*** GIVEN RECORDS Section Begins ***
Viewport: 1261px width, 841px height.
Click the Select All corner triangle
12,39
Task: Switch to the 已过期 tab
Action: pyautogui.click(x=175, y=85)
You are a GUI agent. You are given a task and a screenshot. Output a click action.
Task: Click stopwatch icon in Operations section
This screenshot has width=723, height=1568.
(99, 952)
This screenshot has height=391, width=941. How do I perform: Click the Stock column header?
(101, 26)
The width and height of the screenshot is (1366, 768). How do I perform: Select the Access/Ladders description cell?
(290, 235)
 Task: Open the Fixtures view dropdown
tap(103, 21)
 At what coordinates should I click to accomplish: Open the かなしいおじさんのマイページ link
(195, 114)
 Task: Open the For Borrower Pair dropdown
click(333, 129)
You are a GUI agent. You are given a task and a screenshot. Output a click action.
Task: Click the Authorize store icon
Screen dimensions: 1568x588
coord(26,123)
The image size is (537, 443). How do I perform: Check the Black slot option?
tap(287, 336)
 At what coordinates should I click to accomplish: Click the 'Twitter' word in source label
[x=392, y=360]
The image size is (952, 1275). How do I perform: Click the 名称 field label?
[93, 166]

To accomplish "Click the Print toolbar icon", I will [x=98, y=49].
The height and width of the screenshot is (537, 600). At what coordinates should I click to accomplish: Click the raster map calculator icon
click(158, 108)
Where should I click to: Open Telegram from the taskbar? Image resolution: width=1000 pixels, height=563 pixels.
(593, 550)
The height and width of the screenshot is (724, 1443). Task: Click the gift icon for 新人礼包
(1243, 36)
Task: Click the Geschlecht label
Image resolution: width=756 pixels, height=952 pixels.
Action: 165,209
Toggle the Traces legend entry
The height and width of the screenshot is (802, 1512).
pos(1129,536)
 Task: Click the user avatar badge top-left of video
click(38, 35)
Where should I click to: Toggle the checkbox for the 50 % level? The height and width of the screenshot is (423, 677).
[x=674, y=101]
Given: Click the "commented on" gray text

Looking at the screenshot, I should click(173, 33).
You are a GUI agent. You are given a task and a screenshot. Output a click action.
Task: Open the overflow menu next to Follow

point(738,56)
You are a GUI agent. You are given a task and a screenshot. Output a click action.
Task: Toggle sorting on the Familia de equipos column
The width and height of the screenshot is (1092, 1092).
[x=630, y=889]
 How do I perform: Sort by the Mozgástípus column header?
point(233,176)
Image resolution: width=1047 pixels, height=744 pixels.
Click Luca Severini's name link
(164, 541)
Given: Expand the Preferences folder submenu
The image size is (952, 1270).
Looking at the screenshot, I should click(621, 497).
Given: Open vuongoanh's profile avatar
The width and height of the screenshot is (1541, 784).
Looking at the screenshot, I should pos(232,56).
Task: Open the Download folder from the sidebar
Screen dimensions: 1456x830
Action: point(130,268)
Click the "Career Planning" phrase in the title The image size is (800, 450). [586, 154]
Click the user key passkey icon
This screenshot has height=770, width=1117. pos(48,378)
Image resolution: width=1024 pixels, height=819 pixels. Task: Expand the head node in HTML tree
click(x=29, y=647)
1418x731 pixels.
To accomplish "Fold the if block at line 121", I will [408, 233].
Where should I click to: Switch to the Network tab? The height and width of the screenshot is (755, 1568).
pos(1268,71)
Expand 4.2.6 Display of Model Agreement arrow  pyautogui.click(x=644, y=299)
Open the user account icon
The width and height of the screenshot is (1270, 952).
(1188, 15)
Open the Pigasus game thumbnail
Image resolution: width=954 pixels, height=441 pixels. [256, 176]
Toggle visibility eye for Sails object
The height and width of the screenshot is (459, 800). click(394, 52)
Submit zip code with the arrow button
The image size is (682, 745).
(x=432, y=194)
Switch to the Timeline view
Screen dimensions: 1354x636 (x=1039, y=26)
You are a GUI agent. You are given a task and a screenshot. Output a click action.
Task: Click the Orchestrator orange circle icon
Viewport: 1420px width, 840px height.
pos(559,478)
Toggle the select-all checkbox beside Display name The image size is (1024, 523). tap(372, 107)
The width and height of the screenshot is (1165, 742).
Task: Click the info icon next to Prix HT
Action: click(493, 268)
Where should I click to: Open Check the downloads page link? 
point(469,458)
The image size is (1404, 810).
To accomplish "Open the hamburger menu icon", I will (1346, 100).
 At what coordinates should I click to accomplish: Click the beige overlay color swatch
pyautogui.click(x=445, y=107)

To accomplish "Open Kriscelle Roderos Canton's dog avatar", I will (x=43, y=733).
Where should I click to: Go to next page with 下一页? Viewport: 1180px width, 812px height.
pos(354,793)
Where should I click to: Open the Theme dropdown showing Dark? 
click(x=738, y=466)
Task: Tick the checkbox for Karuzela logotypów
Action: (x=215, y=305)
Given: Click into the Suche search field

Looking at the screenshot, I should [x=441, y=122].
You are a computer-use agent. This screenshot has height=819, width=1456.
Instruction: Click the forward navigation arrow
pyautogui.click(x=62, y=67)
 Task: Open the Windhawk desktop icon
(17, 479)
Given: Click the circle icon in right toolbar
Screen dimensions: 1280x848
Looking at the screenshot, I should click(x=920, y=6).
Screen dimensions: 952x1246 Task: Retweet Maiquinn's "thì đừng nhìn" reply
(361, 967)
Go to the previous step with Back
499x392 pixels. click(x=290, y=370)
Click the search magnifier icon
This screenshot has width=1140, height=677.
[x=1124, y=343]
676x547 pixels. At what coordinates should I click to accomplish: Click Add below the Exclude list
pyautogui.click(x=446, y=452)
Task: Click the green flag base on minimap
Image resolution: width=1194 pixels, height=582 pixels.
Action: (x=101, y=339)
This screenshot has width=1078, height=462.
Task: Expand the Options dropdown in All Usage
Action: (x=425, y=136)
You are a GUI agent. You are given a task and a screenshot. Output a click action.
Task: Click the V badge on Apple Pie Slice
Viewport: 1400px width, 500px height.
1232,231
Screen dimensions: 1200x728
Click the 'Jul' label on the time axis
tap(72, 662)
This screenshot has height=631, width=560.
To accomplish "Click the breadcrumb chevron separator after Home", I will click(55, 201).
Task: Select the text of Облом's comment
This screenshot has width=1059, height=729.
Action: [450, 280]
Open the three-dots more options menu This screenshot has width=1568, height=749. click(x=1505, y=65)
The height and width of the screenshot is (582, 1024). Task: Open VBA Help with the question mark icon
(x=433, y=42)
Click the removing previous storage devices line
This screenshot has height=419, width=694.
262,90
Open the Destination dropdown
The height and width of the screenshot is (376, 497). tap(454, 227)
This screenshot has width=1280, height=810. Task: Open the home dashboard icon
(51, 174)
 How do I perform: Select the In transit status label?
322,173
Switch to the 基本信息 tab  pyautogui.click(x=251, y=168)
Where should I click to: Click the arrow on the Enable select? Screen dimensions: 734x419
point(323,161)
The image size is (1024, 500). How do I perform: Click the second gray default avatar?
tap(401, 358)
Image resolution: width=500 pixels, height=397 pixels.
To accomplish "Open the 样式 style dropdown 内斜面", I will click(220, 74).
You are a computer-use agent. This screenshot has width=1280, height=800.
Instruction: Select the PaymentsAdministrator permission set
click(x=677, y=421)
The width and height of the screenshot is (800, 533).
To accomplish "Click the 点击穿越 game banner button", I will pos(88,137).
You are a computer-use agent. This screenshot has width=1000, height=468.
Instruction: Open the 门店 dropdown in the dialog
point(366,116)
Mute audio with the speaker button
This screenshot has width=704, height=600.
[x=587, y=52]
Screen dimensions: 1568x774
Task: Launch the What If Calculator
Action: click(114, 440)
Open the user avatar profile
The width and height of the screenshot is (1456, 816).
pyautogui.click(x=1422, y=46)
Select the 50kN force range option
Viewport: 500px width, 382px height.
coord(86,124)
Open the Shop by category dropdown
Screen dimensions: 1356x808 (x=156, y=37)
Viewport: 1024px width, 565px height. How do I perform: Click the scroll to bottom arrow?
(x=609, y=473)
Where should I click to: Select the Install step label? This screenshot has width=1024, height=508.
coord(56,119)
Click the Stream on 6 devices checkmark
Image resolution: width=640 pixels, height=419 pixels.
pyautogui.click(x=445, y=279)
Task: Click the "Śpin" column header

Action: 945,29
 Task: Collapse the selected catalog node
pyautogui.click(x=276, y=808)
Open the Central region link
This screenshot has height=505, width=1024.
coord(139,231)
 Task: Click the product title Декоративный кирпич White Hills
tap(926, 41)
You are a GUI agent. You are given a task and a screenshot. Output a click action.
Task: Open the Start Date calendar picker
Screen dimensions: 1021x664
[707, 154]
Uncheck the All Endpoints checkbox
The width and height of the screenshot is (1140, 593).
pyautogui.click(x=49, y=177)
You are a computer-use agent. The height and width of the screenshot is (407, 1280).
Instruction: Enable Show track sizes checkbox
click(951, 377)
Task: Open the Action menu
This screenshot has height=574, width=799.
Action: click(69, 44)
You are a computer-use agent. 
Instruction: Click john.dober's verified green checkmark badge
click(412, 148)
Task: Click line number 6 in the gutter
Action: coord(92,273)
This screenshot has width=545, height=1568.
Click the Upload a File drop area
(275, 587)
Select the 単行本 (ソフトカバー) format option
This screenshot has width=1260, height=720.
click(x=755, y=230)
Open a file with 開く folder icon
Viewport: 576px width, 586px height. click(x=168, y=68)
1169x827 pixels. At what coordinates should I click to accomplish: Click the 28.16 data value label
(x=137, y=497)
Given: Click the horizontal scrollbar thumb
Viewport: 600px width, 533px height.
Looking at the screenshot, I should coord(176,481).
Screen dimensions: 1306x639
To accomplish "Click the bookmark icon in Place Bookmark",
*** GIVEN RECORDS Section Ends ***
• _YOUR INSTRUCTIONS_: For the records above, state how many lines contain "will", and nothing more.

• _RESPONSE AREA_: 7